Variole simienne: la santé publique veut doubler le nombre de vaccinés à Montréal

MONTRÉAL — Plus de 13 000 personnes ont reçu le vaccin contre la variole simienne dans la région de Montréal, ce qui représente environ la moitié de la population ciblée, selon la directrice régionale de santé publique de Montréal, Dre Mylène Drouin.

À quelques jours de Fierté Montréal, qui commence lundi, la Dre Drouin a livré, jeudi, un plaidoyer en faveur de la vaccination auprès des personnes les plus à risque, pour prévenir la contamination. «Allez chercher la vaccination, recommande-t-elle. On a 13 250 personnes déjà vaccinées. Notre cible est d’aller chercher 25 000 personnes dans les groupes ciblés.»

À Montréal, la contamination est restée confinée aux hommes et personnes trans ayant des relations avec d’autres hommes, a dit la Dre Drouin. C’est donc auprès de ces personnes que la santé publique mène une campagne de vaccination ciblée. «Pour le moment, à Montréal, il n’y a pas de contamination communautaire dans d’autres groupes de la population.» 

Avec 40 000 doses de vaccins reçues au Québec, elle estime que la province dispose de la marge de manœuvre pour vacciner la population ciblée, a-t-elle dit. «Plus nous sommes proactifs avec la vaccination, moins nous avons de chances d’avoir besoin d’étendre les critères de vaccination.»

Les médias ont rapporté le cas de touristes américains et d’autres provinces canadiennes n’ayant pas accès à la vaccination dans leur région qui sont venus recevoir leur injection à Montréal. Jusqu’à maintenant, une centaine de personnes correspondent à ce profil, a précisé la Dre Drouin. 

Elle a souligné qu’il s’agissait d’une crise de santé publique mondiale et que les touristes et les personnes qui n’ont pas leur statut de résidence permanente donnant le droit à l’assurance maladie peuvent, elles aussi, être des personnes à risque.

«On va évaluer la situation. Si on voit que ça met à risque notre capacité de vaccination de la population à risque à cause du nombre de doses disponibles, on pourra rajuster, mais pour l’instant, c’est ouvert à tout le monde.»

On rapporte 299 cas dans la région de Montréal, dont six ont nécessité une hospitalisation.
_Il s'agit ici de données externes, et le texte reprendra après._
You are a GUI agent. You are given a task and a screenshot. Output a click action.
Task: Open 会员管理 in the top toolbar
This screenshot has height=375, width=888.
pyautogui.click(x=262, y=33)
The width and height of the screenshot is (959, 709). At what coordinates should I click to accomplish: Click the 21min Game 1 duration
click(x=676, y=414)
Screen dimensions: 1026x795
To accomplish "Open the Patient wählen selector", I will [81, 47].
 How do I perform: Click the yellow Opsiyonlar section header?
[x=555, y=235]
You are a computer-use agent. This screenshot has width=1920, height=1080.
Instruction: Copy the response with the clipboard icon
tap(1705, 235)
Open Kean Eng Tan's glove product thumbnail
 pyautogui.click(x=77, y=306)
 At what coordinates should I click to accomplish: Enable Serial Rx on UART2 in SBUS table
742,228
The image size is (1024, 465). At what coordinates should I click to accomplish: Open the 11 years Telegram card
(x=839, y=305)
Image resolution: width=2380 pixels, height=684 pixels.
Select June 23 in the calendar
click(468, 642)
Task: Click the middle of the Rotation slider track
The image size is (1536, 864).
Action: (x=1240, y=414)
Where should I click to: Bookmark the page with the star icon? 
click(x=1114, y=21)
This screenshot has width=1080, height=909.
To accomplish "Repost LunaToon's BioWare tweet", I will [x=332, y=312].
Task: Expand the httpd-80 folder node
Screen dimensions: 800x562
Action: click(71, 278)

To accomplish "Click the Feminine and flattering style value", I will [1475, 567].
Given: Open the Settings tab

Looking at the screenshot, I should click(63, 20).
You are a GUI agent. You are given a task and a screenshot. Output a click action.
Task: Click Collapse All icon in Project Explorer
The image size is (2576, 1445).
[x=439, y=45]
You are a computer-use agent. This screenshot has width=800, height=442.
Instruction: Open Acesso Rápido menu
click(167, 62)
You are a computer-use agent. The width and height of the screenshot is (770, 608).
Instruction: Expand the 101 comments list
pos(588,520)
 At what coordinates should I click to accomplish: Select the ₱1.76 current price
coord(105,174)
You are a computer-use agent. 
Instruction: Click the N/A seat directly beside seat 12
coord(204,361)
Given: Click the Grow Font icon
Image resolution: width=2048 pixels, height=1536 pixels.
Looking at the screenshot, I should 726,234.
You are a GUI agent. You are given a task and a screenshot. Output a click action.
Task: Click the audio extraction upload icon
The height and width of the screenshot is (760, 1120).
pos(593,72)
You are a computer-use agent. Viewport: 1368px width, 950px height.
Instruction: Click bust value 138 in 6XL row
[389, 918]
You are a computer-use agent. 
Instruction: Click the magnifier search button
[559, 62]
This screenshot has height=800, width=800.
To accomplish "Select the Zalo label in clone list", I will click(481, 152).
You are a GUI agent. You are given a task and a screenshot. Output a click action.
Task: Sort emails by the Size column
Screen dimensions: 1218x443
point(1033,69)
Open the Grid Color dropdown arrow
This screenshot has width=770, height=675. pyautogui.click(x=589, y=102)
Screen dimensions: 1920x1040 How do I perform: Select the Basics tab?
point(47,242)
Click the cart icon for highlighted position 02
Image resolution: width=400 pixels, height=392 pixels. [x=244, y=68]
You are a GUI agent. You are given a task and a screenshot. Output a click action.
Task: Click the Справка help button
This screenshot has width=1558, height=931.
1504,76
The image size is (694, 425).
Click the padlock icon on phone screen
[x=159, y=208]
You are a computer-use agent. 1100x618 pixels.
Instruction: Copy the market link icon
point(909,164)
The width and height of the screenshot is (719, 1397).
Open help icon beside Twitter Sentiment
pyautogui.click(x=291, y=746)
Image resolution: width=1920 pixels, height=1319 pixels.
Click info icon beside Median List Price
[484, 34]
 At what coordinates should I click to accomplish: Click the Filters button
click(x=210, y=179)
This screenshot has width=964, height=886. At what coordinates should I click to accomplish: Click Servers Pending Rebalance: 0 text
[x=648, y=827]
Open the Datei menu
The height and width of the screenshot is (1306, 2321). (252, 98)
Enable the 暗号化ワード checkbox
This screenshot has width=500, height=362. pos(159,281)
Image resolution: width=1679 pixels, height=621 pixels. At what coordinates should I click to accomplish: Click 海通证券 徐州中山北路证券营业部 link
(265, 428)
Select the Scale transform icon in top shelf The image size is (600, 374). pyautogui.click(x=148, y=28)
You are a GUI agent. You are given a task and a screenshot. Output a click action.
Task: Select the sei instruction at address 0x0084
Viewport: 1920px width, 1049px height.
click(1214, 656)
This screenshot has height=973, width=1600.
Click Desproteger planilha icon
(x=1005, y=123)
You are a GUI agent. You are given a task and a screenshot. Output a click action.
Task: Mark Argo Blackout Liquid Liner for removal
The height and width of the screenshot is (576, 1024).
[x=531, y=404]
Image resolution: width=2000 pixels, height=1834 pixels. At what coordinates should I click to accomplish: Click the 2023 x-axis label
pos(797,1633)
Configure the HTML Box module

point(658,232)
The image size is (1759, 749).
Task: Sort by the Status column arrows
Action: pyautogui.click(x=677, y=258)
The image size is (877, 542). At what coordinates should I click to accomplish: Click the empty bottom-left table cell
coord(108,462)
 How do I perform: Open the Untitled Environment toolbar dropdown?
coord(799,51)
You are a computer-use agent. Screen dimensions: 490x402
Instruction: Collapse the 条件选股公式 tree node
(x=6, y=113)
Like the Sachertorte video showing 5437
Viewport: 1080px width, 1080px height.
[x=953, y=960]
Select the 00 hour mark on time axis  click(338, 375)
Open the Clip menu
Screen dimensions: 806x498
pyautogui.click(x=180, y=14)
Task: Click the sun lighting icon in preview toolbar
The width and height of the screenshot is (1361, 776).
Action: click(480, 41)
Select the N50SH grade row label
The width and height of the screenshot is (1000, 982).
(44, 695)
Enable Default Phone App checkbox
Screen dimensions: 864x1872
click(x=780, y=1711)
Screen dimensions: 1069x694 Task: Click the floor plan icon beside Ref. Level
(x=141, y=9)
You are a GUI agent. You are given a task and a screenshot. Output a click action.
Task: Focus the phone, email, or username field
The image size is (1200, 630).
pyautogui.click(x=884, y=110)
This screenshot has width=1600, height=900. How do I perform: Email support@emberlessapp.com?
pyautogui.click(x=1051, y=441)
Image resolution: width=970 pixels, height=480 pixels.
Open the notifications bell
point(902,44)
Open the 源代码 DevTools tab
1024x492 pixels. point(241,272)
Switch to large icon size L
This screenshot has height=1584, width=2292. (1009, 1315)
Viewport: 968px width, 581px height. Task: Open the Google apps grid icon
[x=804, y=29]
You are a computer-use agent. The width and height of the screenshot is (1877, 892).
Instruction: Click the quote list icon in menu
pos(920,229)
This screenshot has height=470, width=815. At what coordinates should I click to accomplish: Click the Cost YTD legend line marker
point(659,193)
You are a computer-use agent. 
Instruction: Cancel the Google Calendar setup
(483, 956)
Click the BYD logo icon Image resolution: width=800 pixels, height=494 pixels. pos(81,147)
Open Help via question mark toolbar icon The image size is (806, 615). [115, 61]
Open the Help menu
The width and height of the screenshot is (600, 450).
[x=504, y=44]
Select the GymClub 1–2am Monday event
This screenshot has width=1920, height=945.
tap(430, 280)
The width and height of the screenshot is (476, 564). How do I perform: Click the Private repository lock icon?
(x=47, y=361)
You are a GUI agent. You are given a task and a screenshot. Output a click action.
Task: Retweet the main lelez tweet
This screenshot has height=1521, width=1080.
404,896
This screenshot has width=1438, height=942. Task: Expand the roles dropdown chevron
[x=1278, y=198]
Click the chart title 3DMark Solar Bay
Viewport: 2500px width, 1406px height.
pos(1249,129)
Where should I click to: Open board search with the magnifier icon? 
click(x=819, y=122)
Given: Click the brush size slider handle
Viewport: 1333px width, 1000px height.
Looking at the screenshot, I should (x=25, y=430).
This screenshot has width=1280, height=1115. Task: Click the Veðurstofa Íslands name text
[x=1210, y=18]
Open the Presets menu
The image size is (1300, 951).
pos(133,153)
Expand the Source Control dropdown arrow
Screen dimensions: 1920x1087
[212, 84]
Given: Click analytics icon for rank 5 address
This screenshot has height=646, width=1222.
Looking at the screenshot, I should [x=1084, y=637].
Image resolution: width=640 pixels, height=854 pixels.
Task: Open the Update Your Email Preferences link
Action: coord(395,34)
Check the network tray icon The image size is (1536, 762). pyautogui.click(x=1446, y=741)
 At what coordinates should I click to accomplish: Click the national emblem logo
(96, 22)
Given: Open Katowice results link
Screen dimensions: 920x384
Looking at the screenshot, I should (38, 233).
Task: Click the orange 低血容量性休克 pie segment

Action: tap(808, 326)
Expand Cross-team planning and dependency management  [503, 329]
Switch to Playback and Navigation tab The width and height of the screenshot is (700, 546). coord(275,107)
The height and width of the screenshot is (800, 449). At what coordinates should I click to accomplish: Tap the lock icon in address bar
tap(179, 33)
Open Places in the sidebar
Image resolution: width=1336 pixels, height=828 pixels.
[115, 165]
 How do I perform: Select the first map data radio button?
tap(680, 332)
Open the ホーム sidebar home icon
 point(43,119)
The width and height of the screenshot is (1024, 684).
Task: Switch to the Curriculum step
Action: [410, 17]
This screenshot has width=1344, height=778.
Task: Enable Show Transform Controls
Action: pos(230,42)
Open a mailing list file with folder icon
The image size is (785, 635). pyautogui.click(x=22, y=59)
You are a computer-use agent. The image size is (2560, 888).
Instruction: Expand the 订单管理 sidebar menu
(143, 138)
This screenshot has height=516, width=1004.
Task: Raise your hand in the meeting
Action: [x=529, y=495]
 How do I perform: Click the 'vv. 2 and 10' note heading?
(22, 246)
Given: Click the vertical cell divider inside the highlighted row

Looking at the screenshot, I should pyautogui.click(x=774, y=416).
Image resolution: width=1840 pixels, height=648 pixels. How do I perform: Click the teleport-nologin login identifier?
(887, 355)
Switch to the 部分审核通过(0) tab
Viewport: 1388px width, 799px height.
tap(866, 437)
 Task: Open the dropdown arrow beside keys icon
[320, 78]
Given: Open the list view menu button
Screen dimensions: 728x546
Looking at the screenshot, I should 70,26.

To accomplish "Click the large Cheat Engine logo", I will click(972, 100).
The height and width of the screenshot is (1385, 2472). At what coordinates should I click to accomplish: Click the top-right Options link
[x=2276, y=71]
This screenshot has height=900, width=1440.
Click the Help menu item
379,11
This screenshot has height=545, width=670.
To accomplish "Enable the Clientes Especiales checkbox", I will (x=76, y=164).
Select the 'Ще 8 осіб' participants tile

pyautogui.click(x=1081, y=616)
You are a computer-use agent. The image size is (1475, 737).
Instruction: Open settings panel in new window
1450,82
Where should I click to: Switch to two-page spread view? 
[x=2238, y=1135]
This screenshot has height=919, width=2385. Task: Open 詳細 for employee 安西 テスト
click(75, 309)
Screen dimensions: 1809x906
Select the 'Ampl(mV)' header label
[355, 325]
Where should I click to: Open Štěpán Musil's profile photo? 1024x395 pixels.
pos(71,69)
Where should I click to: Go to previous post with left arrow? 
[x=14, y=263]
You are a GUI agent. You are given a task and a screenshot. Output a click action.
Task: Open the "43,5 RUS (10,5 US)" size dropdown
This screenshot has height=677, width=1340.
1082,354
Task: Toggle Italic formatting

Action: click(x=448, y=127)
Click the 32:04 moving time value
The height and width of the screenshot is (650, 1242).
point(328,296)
Au Québec, le nombre de cas atteint 346, pour un total de 745 cas au Canada.

Rappelons que l’Organisation mondiale de la santé (OMS) a déclaré une urgence de santé publique de portée internationale concernant cette maladie la fin de semaine dernière.

Pas de recommandations d’abstinence

Mercredi, l’administratrice en chef de la santé publique du Canada, Dre Theresa Tam, a invité les Canadiens — surtout les hommes qui ont des relations sexuelles avec d’autres hommes — à adopter des pratiques de «sexe sans risque» pour aider à freiner la propagation de la variole simienne au pays.

Questionnée sur le sujet, la Dre Drouin, pour sa part, a préféré mettre l’emphase sur l’importance de la vaccination. «Je ne pense pas nécessairement qu’on va arriver à contrôler l’éclosion uniquement avec un message lié à certains comportements», a-t-elle dit.

«Si mon objectif est de contrôler une éclosion de cette ampleur-là, je crois que mon outil qui est le vaccin est beaucoup plus efficace et c’est pour ça que mon message principal, aujourd’hui, c’est d’amener la communauté à aller le chercher.»

Une approche qui répond aux besoins de la communauté homosexuelle, croit Alexandre Dumont Blais, le directeur général de RÉZO, un organisme communautaire qui procure de l’information sur la santé aux hommes homosexuels et bisexuels.

«Il faudrait faire attention que les institutions ne disent pas quoi faire aux personnes LGBTQ+, prévient-il. Il faut se souvenir du passé. Je pense qu’il faut baliser entre la responsabilisation personnelle et que les personnes avec l’information puissent prendre une décision éclairée par rapport à leurs comportements. La vaccination est l’outil principal.»